The relationship between systolic blood pressure and mortality in the case of acute heart failure has been established previously , and lack of significance in this study may have several explanations. Mainly, one could suspect it to be type I error due to few hypotensive patients. Among 77 patients in Killip class II and higher only 6 (8%) were hypotensive at arrival. This number is lower than expected from previous studies, but might be attributed to relatively short transport times and well-developed infrastructure in southern Sweden, and hence relatively short time from symptom debut to arrival at the hospital. Secondly, when analysing blood pressure as a dichotomous parameter, we disregard any differences between moderate and more severe hypotension.

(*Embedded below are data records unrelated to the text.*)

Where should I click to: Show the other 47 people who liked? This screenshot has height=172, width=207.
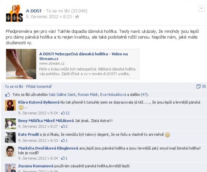[138, 95]
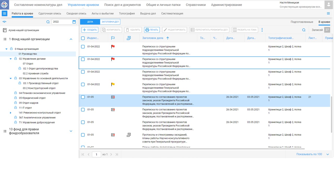Viewport: 334px width, 188px height.
Task: Check the box for highlighted 01-05 row
Action: tap(83, 97)
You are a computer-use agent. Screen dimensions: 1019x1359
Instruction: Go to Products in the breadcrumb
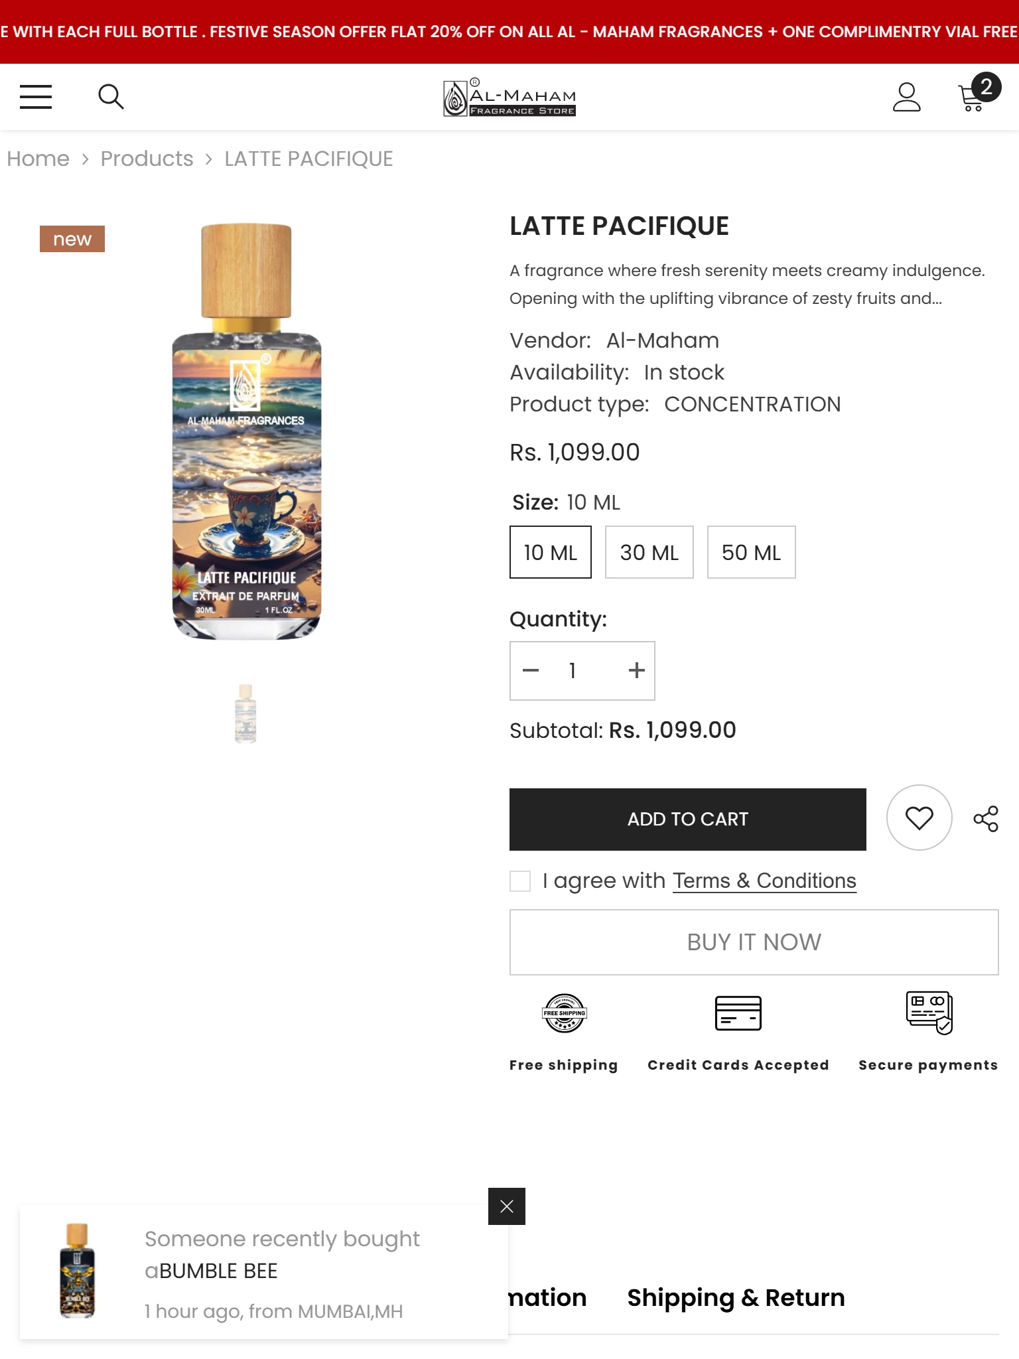pyautogui.click(x=147, y=159)
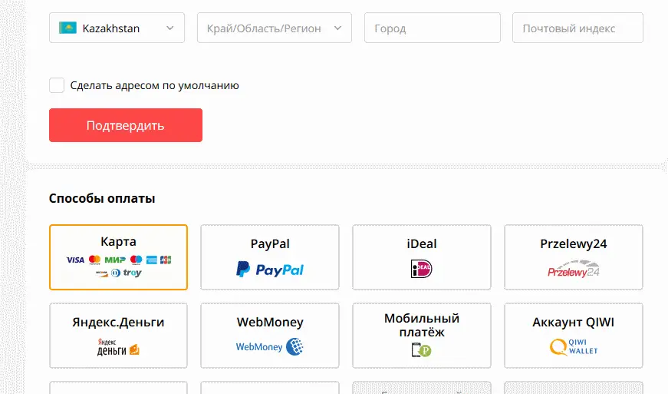This screenshot has width=668, height=394.
Task: Click the country dropdown chevron arrow
Action: 170,28
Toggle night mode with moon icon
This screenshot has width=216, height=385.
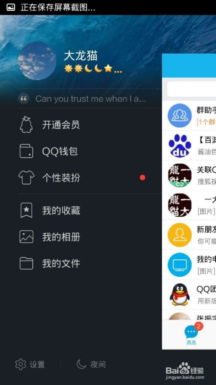click(81, 364)

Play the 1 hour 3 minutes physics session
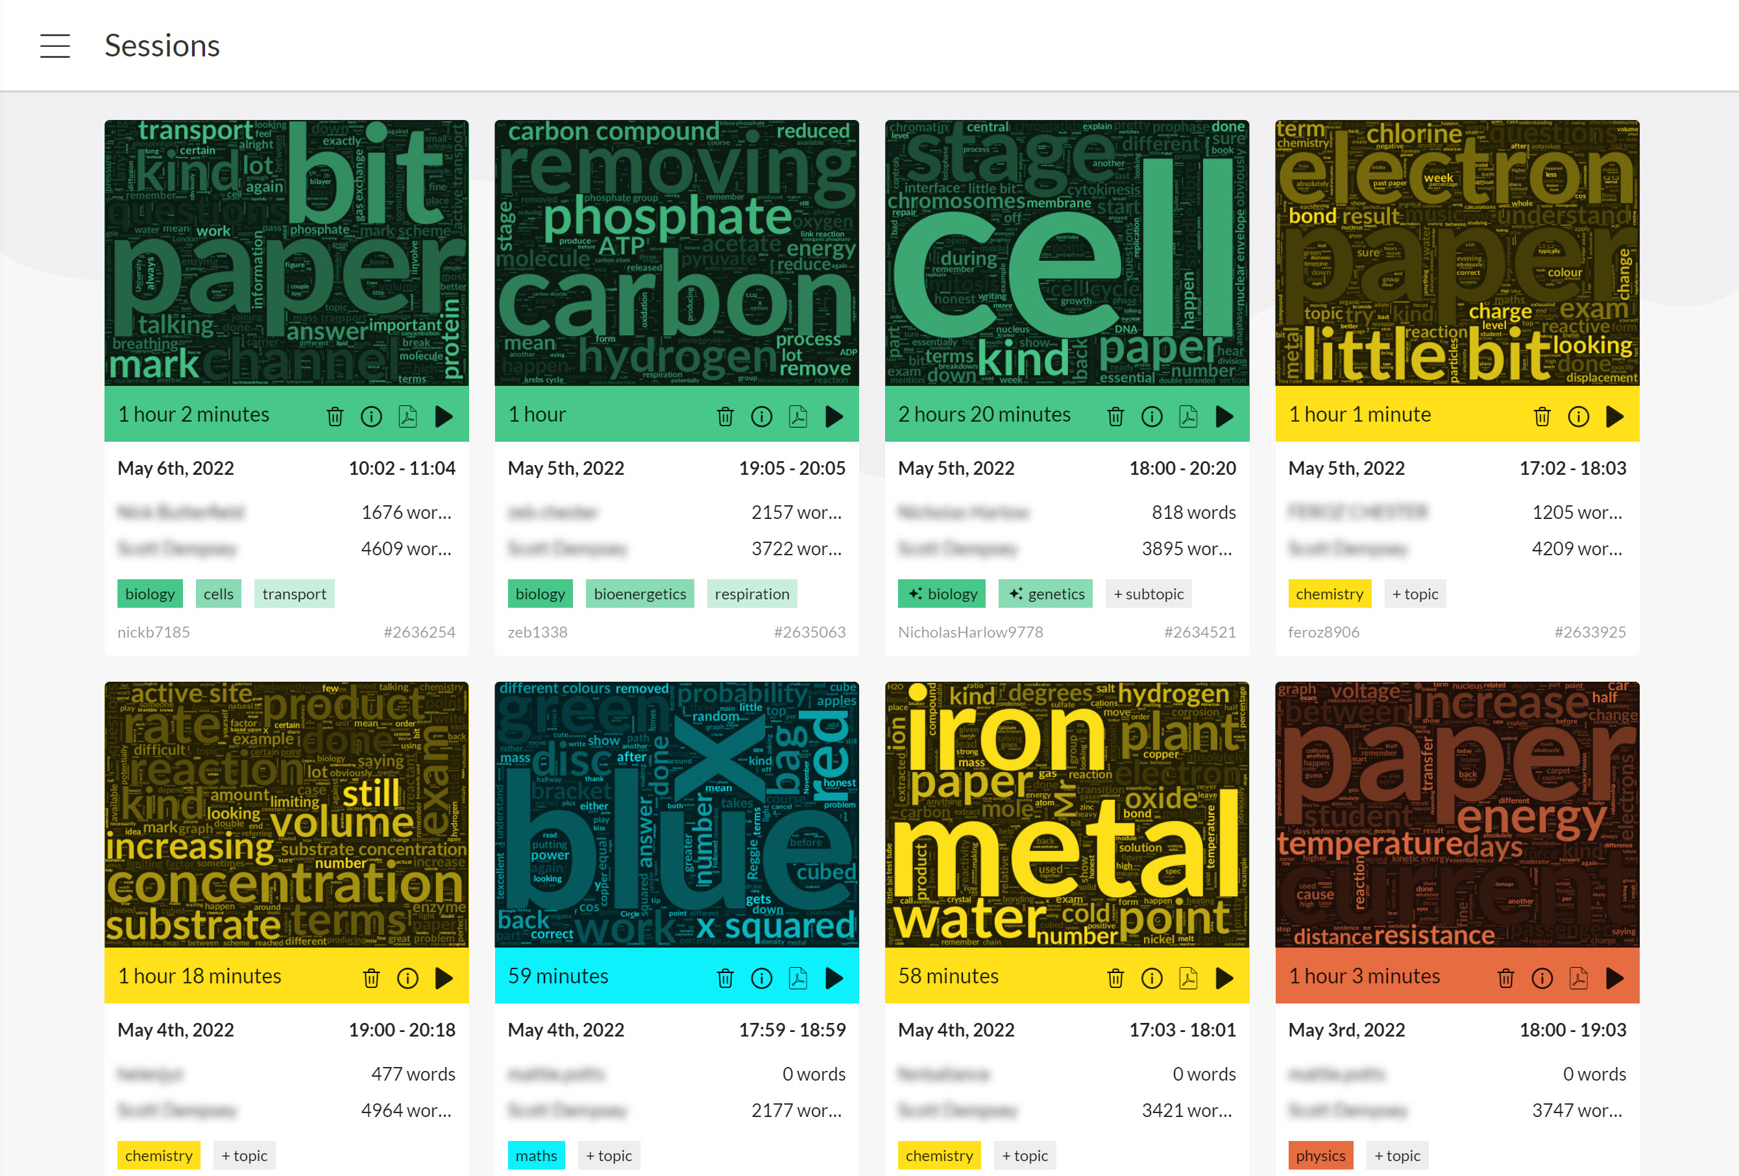click(x=1615, y=978)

The main limitation of this study is the relatively small number of available subjects from a single centre. The SCAAR registry consists of data manually recorded by the responsible angiography operator, and for a total of 46 (4%) patients were excluded from the study on ground of missing Killip classification. All data were reviewed retrospectively. Data on blood pressure and blood lactate were derived from first recorded values in the patient journal on arrival, but the exact time of measurement or sampling relating to the angiographic procedure cannot accurately be decided retrospectively. In addition, time from symptom debut could possibly affect lactate levels, but is not available in our data. Collecting peak lactate and lactate development could have given additional information. Furthermore, lactate levels are possibly affected by presence of diabetes. Analysing this relationship would have been interesting to analyse further, if not limited by our data number.
Compared with equivalent data from earlier studies [3, 23], the data in our material included relatively few patients presenting with signs of heart failure as a whole, as well as far developed heart failure. Notably, the mortality in patients in Killip class II was higher than those in Killip class III. This difference is probably due to few available data, but could also be a result of imprecise classification. Despite this, the mortality rates in both Killip class IV and Killip classes II/II when assessed together, are in parity or even lower than similar data from previous studies [3, 23].
Patients with acute coronary syndrome and evaluated heart failure in Killip class IV or hypotension have a high mortality rate. In this material, we have identified patients with clinical heart failure without affected hemodynamics, which despite adequate blood pressure have high mortality rates. Rising lactate in these patients could be a marker of tissue hypoxia as a result of peripheral vasoconstriction, as adrenergic compensation still maintains the blood pressure despite an increase in pre-load and falling cardiac output (CO). Could lactate in these cases in fact be a marker of insipient but still compensated cardiogenic shock? Mortality in established cardiogenic shock is still severe. If lactate indeed is an early marker, it might be a useful adjunct in early detection and initiation of treatment to prevent escalation into overt cardiogenic shock.